On 08/28/2016 02:23 PM, Nadav Har'El wrote:
By the way, a question:

When running with "-V" (--verbose), do you see a warning about a stubbed "pthread_key_delete" function?


--
Nadav Har'El
n...@scylladb.com <mailto:n...@scylladb.com>

On Sun, Aug 28, 2016 at 12:42 PM, Nadav Har'El <n...@scylladb.com <mailto:n...@scylladb.com>> wrote:


    On Fri, Aug 26, 2016 at 2:55 PM, Justin Cinkelj
    <justin.cink...@xlab.si <mailto:justin.cink...@xlab.si>> wrote:

        Tested, and returned thread ID is correct one now. The
        misc-execve.so + /misc-execve-payload.so test wasn't able to
        show any problem.


    Good, so I'll commit that patch.


        But I noticed different problem, when running open mpi.
        Possible that thread exit handlers are associated with wrong
        thread.


    Thanks.
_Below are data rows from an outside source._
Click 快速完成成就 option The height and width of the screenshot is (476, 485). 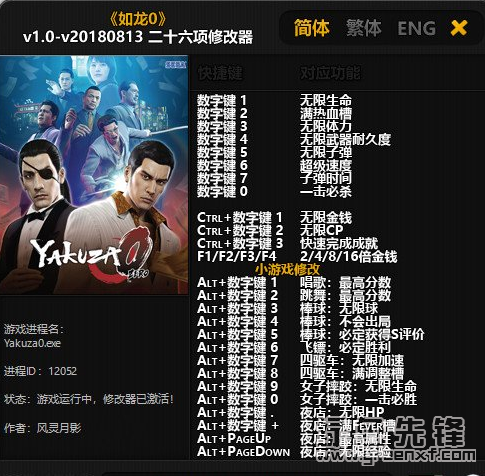339,243
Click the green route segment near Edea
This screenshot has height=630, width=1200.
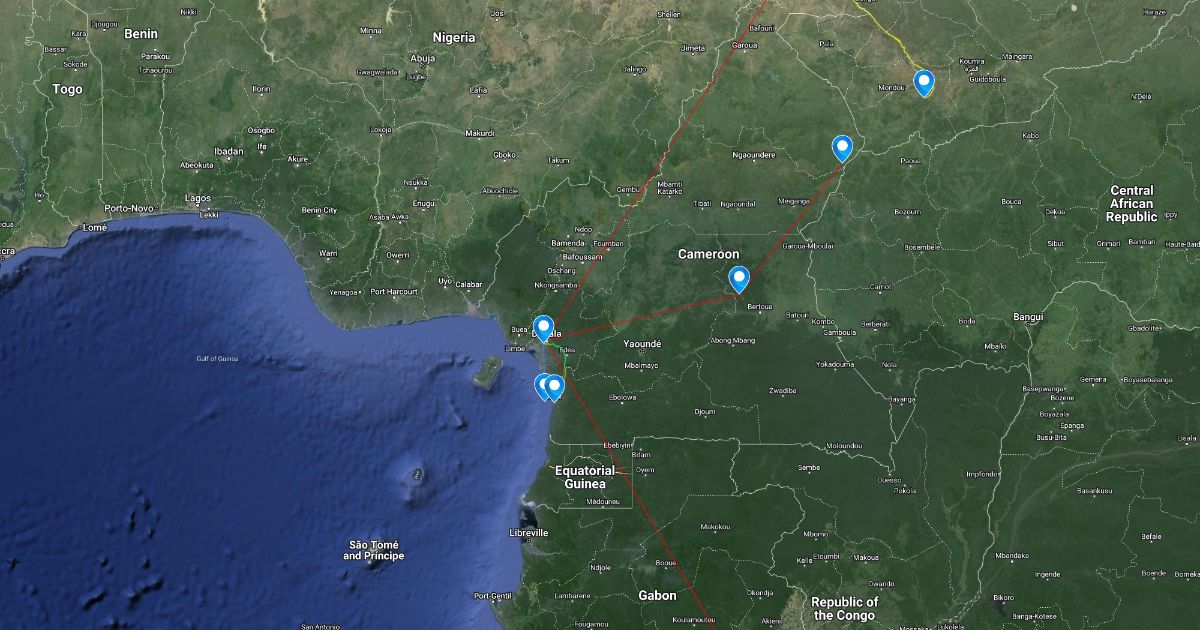coord(564,365)
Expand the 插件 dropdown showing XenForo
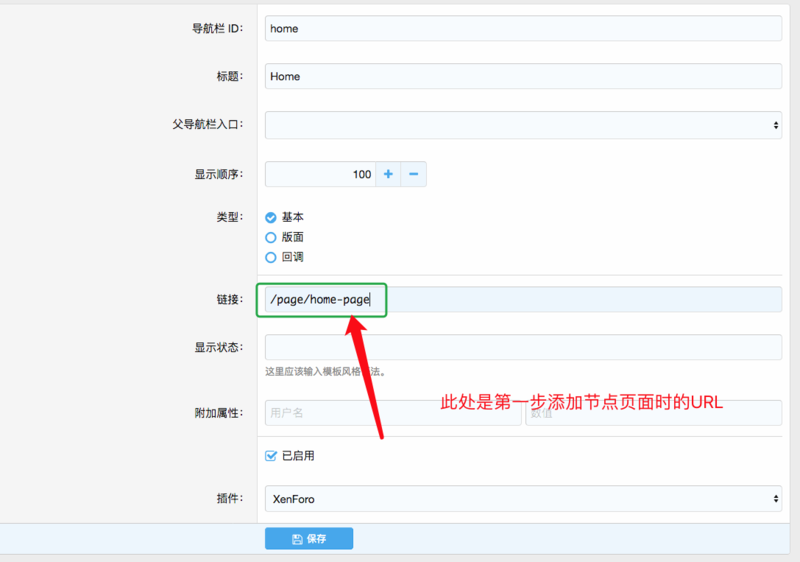 click(x=522, y=498)
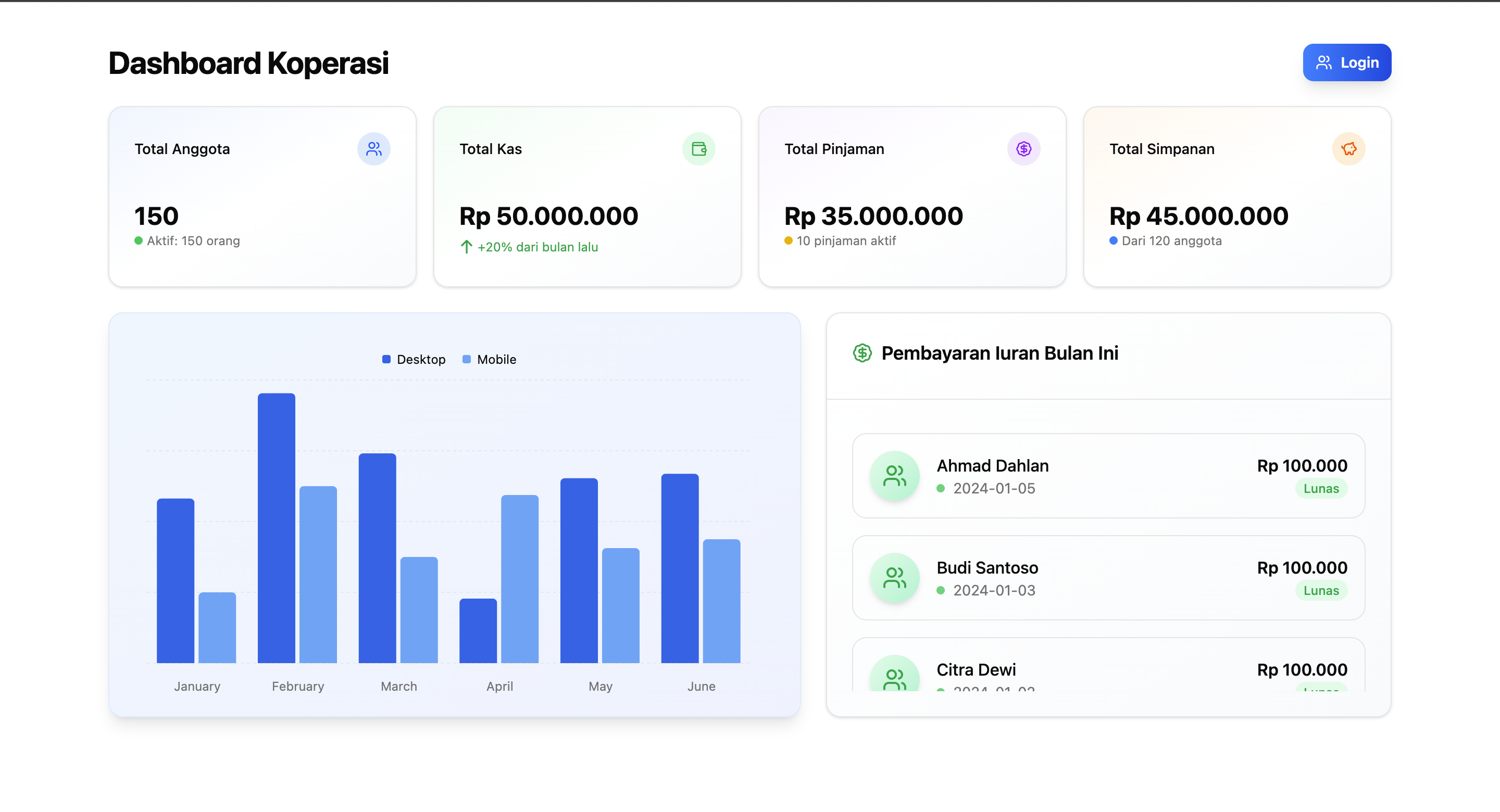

I think I know what's going on:

    The new application is no longer running in a new thread - but
    rather running in its parent's thread.
    So if the new application registers some sort of thread-exit
    callbacks, these won't be run until the thread exists - but this
    happens *after* the new application was unloaded, so the callback
    code no longer exists.

    By the way, it seems our pthreads thread-specific-data support
    (pthread_key_create() et al) does not support ELF namespaces well
    because the list of destructors (tsd_dtor) is global, not
    per-namespace... I think in the past this was just a waste, a leak
    of keys because if !tsd[i] the code in
    pthread_register_tsd_dtor_notifier did not try to to call the
    destructor - but now it because an actual crash. I'll produce a
    workaround patch for you to test.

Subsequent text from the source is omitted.